[The task] Word for word, reproduce all of the entries shown below.

**** Input material ****

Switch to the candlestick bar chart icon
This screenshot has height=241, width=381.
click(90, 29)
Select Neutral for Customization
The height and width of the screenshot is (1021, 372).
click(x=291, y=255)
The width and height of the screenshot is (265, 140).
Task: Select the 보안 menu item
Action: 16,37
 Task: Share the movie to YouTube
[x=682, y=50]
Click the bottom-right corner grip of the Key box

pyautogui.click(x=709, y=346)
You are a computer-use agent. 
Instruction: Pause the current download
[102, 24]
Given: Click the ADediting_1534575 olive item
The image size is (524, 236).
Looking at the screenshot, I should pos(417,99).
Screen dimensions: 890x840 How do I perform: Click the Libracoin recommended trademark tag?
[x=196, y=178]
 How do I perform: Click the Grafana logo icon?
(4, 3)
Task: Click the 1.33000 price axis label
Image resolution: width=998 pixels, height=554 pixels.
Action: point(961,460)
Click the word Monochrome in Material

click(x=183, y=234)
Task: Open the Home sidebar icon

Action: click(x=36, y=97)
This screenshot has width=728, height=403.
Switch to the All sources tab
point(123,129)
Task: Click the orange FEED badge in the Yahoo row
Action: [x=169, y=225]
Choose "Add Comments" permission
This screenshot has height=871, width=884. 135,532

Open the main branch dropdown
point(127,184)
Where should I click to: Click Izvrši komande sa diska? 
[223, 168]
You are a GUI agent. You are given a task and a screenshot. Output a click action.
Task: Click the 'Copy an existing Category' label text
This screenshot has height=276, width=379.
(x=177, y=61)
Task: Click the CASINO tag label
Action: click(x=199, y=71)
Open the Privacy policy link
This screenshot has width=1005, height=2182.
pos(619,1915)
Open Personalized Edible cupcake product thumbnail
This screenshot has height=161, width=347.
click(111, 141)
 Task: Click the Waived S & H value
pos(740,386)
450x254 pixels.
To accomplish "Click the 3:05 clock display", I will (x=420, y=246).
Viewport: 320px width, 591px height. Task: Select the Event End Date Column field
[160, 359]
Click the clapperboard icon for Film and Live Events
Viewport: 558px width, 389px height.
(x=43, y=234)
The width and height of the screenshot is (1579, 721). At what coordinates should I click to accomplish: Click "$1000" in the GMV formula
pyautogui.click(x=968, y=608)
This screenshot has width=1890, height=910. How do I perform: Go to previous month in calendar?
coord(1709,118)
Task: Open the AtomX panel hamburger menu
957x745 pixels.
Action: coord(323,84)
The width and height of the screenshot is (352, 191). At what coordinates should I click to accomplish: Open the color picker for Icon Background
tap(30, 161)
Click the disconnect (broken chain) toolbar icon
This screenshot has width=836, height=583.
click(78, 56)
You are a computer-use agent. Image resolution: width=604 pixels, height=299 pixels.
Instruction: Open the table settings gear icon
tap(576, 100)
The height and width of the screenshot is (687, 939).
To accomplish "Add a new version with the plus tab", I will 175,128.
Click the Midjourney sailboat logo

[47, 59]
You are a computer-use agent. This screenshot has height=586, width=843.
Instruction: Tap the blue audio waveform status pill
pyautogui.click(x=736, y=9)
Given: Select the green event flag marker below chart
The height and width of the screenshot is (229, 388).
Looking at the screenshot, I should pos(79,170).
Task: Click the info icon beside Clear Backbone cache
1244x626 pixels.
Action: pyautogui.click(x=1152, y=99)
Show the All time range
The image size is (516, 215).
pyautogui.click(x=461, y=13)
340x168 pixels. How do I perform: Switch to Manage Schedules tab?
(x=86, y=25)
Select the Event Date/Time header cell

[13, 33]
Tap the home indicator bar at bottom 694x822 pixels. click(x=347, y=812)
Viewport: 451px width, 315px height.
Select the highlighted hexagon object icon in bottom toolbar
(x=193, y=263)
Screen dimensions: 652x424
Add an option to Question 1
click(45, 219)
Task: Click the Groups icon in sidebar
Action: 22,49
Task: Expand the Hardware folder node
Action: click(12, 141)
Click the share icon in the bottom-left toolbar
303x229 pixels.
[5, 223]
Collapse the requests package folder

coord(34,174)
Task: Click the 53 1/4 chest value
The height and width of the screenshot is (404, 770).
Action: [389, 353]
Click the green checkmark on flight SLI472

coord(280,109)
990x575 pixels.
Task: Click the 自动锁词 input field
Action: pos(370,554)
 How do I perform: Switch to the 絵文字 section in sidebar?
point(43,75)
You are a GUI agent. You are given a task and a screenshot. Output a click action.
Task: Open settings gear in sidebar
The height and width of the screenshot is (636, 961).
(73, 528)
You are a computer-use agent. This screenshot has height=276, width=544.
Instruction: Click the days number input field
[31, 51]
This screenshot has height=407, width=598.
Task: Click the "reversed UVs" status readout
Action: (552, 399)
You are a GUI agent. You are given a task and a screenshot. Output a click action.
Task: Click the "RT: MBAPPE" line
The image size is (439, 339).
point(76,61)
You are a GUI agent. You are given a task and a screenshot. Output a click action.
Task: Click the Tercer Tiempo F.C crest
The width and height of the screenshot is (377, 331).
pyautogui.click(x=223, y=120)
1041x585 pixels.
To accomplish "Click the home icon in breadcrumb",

****

[Answer space]
Switch to the candlestick bar chart icon
This screenshot has height=241, width=381.
click(90, 29)
Select Neutral for Customization
The height and width of the screenshot is (1021, 372).
click(x=291, y=255)
The width and height of the screenshot is (265, 140).
Task: Select the 보안 menu item
Action: 16,37
 Task: Share the movie to YouTube
[x=682, y=50]
Click the bottom-right corner grip of the Key box

pyautogui.click(x=709, y=346)
You are a computer-use agent. 
Instruction: Pause the current download
[102, 24]
Given: Click the ADediting_1534575 olive item
The image size is (524, 236).
Looking at the screenshot, I should pos(417,99).
Screen dimensions: 890x840 How do I perform: Click the Libracoin recommended trademark tag?
[x=196, y=178]
 How do I perform: Click the Grafana logo icon?
(4, 3)
Task: Click the 1.33000 price axis label
Image resolution: width=998 pixels, height=554 pixels.
Action: point(961,460)
Click the word Monochrome in Material

click(x=183, y=234)
Task: Open the Home sidebar icon

Action: click(x=36, y=97)
This screenshot has width=728, height=403.
Switch to the All sources tab
point(123,129)
Task: Click the orange FEED badge in the Yahoo row
Action: [x=169, y=225]
Choose "Add Comments" permission
This screenshot has height=871, width=884. 135,532

Open the main branch dropdown
point(127,184)
Where should I click to: Click Izvrši komande sa diska? 
[223, 168]
You are a GUI agent. You are given a task and a screenshot. Output a click action.
Task: Click the 'Copy an existing Category' label text
This screenshot has height=276, width=379.
(x=177, y=61)
Task: Click the CASINO tag label
Action: click(x=199, y=71)
Open the Privacy policy link
This screenshot has width=1005, height=2182.
pos(619,1915)
Open Personalized Edible cupcake product thumbnail
This screenshot has height=161, width=347.
click(111, 141)
 Task: Click the Waived S & H value
pos(740,386)
450x254 pixels.
To accomplish "Click the 3:05 clock display", I will (x=420, y=246).
Viewport: 320px width, 591px height. Task: Select the Event End Date Column field
[160, 359]
Click the clapperboard icon for Film and Live Events
Viewport: 558px width, 389px height.
(x=43, y=234)
The width and height of the screenshot is (1579, 721). At what coordinates should I click to accomplish: Click "$1000" in the GMV formula
pyautogui.click(x=968, y=608)
This screenshot has width=1890, height=910. How do I perform: Go to previous month in calendar?
coord(1709,118)
Task: Open the AtomX panel hamburger menu
957x745 pixels.
Action: coord(323,84)
The width and height of the screenshot is (352, 191). At what coordinates should I click to accomplish: Open the color picker for Icon Background
tap(30, 161)
Click the disconnect (broken chain) toolbar icon
This screenshot has width=836, height=583.
click(78, 56)
You are a computer-use agent. Image resolution: width=604 pixels, height=299 pixels.
Instruction: Open the table settings gear icon
tap(576, 100)
The height and width of the screenshot is (687, 939).
To accomplish "Add a new version with the plus tab", I will 175,128.
Click the Midjourney sailboat logo

[47, 59]
You are a computer-use agent. This screenshot has height=586, width=843.
Instruction: Tap the blue audio waveform status pill
pyautogui.click(x=736, y=9)
Given: Select the green event flag marker below chart
The height and width of the screenshot is (229, 388).
Looking at the screenshot, I should pos(79,170).
Task: Click the info icon beside Clear Backbone cache
1244x626 pixels.
Action: pyautogui.click(x=1152, y=99)
Show the All time range
The image size is (516, 215).
pyautogui.click(x=461, y=13)
340x168 pixels. How do I perform: Switch to Manage Schedules tab?
(x=86, y=25)
Select the Event Date/Time header cell

[13, 33]
Tap the home indicator bar at bottom 694x822 pixels. click(x=347, y=812)
Viewport: 451px width, 315px height.
Select the highlighted hexagon object icon in bottom toolbar
(x=193, y=263)
Screen dimensions: 652x424
Add an option to Question 1
click(45, 219)
Task: Click the Groups icon in sidebar
Action: 22,49
Task: Expand the Hardware folder node
Action: click(12, 141)
Click the share icon in the bottom-left toolbar
303x229 pixels.
[5, 223]
Collapse the requests package folder

coord(34,174)
Task: Click the 53 1/4 chest value
The height and width of the screenshot is (404, 770).
Action: [389, 353]
Click the green checkmark on flight SLI472

coord(280,109)
990x575 pixels.
Task: Click the 自动锁词 input field
Action: pos(370,554)
 How do I perform: Switch to the 絵文字 section in sidebar?
point(43,75)
You are a GUI agent. You are given a task and a screenshot. Output a click action.
Task: Open settings gear in sidebar
The height and width of the screenshot is (636, 961).
(73, 528)
You are a computer-use agent. This screenshot has height=276, width=544.
Instruction: Click the days number input field
[31, 51]
This screenshot has height=407, width=598.
Task: Click the "reversed UVs" status readout
Action: (552, 399)
You are a GUI agent. You are given a task and a screenshot. Output a click action.
Task: Click the "RT: MBAPPE" line
The image size is (439, 339).
point(76,61)
You are a GUI agent. You are given a task and a screenshot. Output a click action.
Task: Click the Tercer Tiempo F.C crest
The width and height of the screenshot is (377, 331).
pyautogui.click(x=223, y=120)
1041x585 pixels.
To accomplish "Click the home icon in breadcrumb",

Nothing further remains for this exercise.